For practical reasons and in order to avoid any violation of the securities legislation applicable in countries other than Singapore, the offering documents for the issue of shares and Instruments pursuant to such authority may NOT be despatched to Shareholders with registered addresses outside Singapore as at the applicable books closure date and who have not, by the stipulated period prior to the books closure date, provided to The Central Depository (Pte) Limited or the Share Registrar, as the case may be, with addresses in Singapore for the service of notices and documents.
RESOLUTION 7:
The ordinary resolution proposed in Resolution 7 above, if passed, will empower the directors of the Company to enter into Interested Person Transactions, more information of which is set out in the Addendum.
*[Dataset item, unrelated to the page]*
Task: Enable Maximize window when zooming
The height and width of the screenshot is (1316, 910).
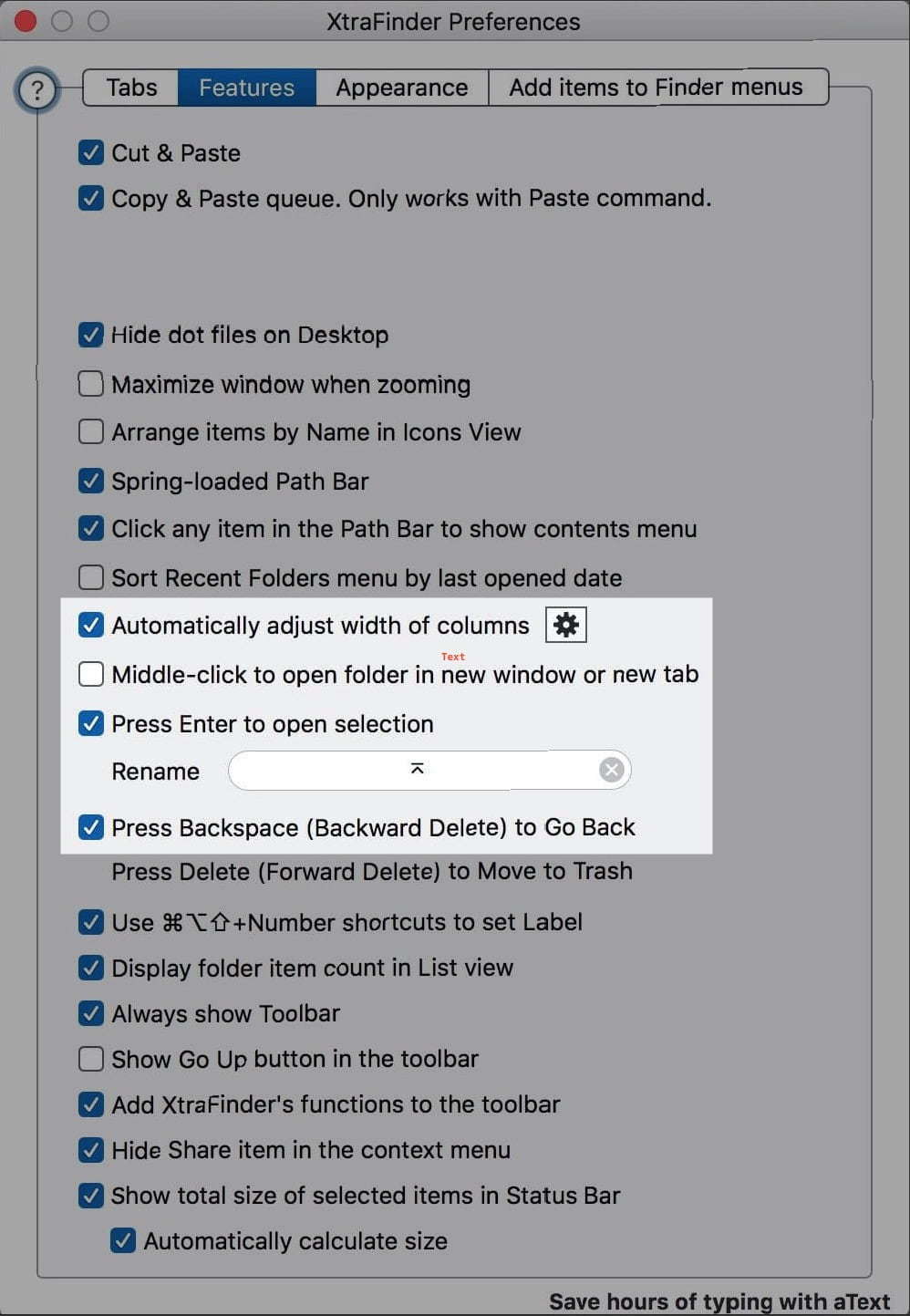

Such authority will, unless revoked or varied by the Company in general meeting, continue in force until the next AGM of the Company and Shareholders’ approval will be sought for its renewal at every AGM of the Company.
RESOLUTION 8:
The ordinary resolution proposed in Resolution 8 above, if passed, will empower the directors of the Company to make purchases (whether by way of market purchases or off-market purchases on an equal access scheme) from time to time of up to 5% of the total number of issued Shares as at the date of the above Meeting at the price up to but not exceeding the Maximum Price (as defined in the Resolution). The rationale for the Share Purchase Mandate, the source of funds to be used for the Share Purchase Mandate, the impact of the Share Purchase Mandate on the Company’s financial position, the implications arising as a result of the Share Purchase Mandate under The Singapore Code on Takeovers and Mergers and on the listing of the Company’s Shares on the SGX-ST, as well as the number of Shares purchased by the Company in the previous twelve months are set out in the Addendum.
PERSONAL DATA PRIVACY:
By submitting an instrument appointing a proxy/proxies to attend, speak and vote at the AGM and/or any adjournment thereof, a member of the Company consents to the collection, use and disclosure of the member’s personal data by the Company (or its agents or service providers) for the purpose of the processing, administration and analysis by the Company (or its agents or service providers) of the appointment of proxy/ proxies for the AGM (including any adjournment thereof) and the preparation and compilation of the attendance lists, minutes and other documents relating to the AGM (including any adjournment thereof), and in order for the Company (or its agents or service providers) to comply with any applicable laws, listing rules, take-over rules, regulations and/or guidelines.